_Excerpt to read_
------------------------------------

This “evolutionary participatory breeding” approach to meet needs of local farmers, artisan bakers, and consumers has led to new hybrid wheats like hard white Edison and Bauermeister, extensive research on the potential of perennial grains, and reintroduction of the landraces soft Russian Red and White Lammas—the Northwest’s original frontier-era wheat. Jones also speaks of superior flavor profiles from these introductions: “If you plant wheat that’s designed for wet regions… it will produce chocolate, spicy, and pleasurable grassy flavor tones. But if you plant that same wheat in dry regions where so much commodity wheat is grown, it’s almost flavorless.”
Jones introduced Victoria, British Columbia artisan baker Cliff Leir to breads made from the flour of Red Fife, a high quality eastern European hard red spring variety introduced to Canada in the 1840s. Most 19th century hard red wheat introductions like Red Fife and Turkey Red were not favored by millers in the U. S. and Canada in spite of favorable flavor profiles and desirable baking characteristics. The kernels were simply too hard to properly mill using the equipment of the time so many growers shifted to production of softer varieties. A recent if modest revival of heirloom Red Fife production encouraged by Jones has provided Leir’s Fol Èpi Bakery with flour he stone-mills on site that he describes as “yellow crumb with an intense scent of herbs with a rich spicy flavor.”
The subtitle of Maine farmer David Buchanan’s recent book, Taste, Memory: Forgotten Foods, Lost Flavors, and Whey They Matter (Chelsea Green Publishing, 2012), suggests that healthy food systems involve a balance of culinary traditions and biodiversity with a context of sustainable and economically efficient agriculture. The Slow Food USA organizer explored industrial and craft milling operations across the country and tasted vegetables, fruits, and grains in foods from the Southwest to the Northeast. Through Glenn Roberts, founder of Anson Mills in Columbia, South Carolina, Buchanan experienced the unique flavors of such heritage wheats as soft winter Red May, soft white spring Sonora, and hard Turkey Red, and their distinctive suitability for various foods. Turkey Red made dark, earthy yeast breads of “excellent flavor,” while the flatbreads and muffins of Sonora he found “light, nutty, and nearly free of gluten.” Sounding more like a sommelier, Roberts spoke of Sonora’s “lingering sweetness on the back palate… and a haunting minerality,” which has been characterized by others as “a rich buttery earthiness.”

------------------------------------

_Source data_
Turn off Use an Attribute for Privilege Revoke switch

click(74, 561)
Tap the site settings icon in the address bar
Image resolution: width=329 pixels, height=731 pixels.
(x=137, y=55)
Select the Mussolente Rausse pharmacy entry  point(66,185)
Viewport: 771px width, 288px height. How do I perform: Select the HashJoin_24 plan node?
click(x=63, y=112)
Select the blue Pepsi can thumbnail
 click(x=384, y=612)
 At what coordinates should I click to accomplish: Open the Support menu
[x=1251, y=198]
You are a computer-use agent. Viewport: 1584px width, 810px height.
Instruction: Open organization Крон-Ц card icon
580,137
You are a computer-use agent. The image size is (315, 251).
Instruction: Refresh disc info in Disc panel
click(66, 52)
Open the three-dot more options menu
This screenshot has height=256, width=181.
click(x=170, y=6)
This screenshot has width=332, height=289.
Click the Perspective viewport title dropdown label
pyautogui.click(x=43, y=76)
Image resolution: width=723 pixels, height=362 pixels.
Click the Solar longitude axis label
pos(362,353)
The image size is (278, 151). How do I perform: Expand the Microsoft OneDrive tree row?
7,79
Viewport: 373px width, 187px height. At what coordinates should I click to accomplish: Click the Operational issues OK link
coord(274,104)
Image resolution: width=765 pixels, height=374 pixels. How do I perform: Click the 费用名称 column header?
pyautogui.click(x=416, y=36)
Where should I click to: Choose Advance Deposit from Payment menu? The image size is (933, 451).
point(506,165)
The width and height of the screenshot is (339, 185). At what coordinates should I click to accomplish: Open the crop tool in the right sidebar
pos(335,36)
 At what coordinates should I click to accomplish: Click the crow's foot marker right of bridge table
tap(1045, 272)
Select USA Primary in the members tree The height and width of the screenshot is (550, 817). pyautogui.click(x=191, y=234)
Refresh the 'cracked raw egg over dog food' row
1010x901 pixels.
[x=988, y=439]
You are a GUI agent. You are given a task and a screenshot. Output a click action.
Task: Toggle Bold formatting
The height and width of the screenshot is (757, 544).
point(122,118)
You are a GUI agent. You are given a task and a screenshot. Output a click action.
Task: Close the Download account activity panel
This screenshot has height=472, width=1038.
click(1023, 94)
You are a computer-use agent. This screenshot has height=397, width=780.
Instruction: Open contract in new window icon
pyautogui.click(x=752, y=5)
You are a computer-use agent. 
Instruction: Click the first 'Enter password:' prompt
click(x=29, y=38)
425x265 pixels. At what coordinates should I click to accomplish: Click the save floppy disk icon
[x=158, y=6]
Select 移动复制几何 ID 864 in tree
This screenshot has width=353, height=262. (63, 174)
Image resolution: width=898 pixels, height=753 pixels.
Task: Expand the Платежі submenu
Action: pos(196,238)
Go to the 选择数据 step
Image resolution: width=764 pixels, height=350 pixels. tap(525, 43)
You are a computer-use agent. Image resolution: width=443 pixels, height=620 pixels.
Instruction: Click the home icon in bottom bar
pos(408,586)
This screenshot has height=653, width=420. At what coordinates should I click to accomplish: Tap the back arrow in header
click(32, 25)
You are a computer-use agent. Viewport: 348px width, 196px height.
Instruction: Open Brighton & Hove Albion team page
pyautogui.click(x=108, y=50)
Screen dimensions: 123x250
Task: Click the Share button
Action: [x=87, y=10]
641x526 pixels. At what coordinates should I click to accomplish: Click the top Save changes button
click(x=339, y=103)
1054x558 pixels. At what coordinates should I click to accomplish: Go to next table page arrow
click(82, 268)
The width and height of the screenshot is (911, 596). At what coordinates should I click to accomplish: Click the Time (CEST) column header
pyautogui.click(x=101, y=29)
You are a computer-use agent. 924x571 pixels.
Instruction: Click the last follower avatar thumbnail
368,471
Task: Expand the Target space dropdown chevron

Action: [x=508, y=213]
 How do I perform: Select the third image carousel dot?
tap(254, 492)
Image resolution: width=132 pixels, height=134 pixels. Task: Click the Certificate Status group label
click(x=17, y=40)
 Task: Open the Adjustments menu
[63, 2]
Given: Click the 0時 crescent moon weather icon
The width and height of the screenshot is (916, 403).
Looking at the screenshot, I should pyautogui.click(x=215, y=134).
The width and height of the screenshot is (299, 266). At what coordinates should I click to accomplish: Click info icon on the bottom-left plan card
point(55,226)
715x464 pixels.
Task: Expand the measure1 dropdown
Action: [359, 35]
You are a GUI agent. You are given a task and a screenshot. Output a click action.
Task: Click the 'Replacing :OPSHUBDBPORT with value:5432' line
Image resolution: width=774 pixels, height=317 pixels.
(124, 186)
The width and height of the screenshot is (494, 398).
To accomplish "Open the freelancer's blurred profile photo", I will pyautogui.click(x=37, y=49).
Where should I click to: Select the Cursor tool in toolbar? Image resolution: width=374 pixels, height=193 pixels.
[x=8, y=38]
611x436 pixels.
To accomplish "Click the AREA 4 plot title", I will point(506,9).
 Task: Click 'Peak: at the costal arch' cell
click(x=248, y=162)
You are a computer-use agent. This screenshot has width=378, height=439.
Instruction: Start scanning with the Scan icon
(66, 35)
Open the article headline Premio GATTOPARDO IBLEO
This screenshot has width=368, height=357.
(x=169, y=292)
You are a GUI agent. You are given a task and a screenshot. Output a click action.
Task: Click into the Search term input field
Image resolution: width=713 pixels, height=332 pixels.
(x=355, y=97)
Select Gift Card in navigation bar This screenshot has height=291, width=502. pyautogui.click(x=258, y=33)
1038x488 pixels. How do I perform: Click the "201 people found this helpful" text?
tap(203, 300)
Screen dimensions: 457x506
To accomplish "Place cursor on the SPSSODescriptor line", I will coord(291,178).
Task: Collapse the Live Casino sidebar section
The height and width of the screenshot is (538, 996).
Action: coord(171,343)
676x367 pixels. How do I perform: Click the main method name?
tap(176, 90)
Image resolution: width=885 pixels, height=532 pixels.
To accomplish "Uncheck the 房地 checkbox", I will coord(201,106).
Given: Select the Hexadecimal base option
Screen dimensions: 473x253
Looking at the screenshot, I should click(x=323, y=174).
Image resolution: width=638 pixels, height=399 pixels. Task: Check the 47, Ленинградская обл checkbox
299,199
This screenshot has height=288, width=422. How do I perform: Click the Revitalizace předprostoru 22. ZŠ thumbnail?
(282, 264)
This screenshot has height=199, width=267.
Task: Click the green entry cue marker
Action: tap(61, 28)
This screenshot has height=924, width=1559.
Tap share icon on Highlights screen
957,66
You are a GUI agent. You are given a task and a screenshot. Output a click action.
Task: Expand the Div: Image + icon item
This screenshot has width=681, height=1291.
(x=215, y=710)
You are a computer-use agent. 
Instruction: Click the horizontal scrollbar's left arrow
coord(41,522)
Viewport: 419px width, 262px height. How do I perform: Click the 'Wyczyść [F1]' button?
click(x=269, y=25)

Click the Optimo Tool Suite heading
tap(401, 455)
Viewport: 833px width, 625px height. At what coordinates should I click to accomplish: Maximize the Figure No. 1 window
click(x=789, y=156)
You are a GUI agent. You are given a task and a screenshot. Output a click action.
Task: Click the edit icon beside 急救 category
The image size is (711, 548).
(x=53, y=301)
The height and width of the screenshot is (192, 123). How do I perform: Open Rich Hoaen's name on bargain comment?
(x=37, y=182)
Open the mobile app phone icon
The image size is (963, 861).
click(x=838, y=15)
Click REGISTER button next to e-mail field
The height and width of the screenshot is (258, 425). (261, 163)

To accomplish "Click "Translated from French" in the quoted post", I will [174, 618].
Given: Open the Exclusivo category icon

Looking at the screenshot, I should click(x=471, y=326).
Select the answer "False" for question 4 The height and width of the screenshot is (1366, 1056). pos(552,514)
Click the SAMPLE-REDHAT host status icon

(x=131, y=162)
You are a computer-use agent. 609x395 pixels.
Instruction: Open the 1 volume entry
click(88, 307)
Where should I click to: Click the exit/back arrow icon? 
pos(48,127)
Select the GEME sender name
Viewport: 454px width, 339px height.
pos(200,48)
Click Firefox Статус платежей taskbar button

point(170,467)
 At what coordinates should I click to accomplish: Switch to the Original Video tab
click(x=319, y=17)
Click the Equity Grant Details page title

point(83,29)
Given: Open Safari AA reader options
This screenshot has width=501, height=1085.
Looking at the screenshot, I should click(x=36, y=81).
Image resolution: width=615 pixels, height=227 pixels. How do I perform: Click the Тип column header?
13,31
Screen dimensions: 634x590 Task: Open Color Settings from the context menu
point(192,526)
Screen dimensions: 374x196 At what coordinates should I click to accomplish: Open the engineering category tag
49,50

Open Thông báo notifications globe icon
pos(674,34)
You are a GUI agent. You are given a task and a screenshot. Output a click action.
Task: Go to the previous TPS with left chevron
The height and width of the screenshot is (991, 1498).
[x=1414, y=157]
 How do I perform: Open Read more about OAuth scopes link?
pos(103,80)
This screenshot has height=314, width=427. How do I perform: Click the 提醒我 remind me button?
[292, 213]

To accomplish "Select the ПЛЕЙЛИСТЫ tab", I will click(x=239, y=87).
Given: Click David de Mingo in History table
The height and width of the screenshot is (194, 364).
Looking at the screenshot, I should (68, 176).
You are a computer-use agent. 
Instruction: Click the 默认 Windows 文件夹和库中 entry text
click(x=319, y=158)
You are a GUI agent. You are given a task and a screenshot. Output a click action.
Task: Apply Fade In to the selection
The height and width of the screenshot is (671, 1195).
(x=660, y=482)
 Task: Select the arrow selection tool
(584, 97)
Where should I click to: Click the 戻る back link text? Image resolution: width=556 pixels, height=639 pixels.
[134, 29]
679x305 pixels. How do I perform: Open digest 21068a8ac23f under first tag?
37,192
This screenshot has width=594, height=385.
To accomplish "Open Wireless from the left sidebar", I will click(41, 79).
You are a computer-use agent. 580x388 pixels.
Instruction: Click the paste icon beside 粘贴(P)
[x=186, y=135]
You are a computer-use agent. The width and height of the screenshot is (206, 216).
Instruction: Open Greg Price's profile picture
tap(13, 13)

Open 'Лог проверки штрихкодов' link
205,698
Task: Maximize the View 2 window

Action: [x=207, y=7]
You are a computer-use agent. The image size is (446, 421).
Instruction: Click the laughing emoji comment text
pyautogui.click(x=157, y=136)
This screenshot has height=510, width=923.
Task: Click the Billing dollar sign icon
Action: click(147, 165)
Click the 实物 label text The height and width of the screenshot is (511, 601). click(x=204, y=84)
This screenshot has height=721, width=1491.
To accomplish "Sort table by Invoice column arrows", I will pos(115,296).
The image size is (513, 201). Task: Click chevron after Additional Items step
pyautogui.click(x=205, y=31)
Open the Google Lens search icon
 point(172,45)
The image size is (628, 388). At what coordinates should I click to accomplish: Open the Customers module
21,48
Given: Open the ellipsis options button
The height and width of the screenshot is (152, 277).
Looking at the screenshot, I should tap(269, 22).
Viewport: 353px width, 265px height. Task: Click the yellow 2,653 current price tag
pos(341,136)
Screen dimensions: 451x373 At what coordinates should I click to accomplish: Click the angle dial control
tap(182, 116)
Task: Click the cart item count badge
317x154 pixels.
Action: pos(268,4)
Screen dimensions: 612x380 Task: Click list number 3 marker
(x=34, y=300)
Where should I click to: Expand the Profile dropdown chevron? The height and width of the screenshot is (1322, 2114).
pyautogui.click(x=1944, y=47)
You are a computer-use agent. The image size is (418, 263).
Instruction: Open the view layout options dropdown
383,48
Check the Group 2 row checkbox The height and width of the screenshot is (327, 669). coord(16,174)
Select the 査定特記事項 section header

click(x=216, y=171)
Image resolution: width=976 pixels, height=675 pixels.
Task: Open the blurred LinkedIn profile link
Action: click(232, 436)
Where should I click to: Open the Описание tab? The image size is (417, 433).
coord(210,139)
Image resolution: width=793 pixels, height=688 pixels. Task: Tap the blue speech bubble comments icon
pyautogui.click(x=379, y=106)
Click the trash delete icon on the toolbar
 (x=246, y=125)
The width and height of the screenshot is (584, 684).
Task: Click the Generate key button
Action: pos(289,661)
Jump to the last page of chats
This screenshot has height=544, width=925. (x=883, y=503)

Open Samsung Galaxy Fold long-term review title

------------------------------------

_Task item_
Extend the passage on heritage wheat varieties and their flavors, picking up after its final sentence. The listing is separate material and has no connection to the heritage wheat passage.

_Exercise result_
James Beard Outstanding American Chef Dan Barber of Manhattan’s Blue Hill Restaurant is a grateful beneficiary of Jones’s research which he describes in The Third Plate: Field Notes on the Future of Food (Penguin Press, 2014). Barber points out the relevance of both older varieties and new selections not only for improved quality of breads and other bakery products, but also for malting barleys that impart distinctive tastes in a new generation of craft brews that can be paired with fine food like premium wines. For this work, Jones and Oregon State University crop breeder Pat Hayes have collaborated on participatory breeding introduction of Alba and Copeland barleys for Northwest coastal environments, and have worked with area growers to revive such flavorful hulless, colored heritage barleys as Purple Egyptian and Blue Himalayan.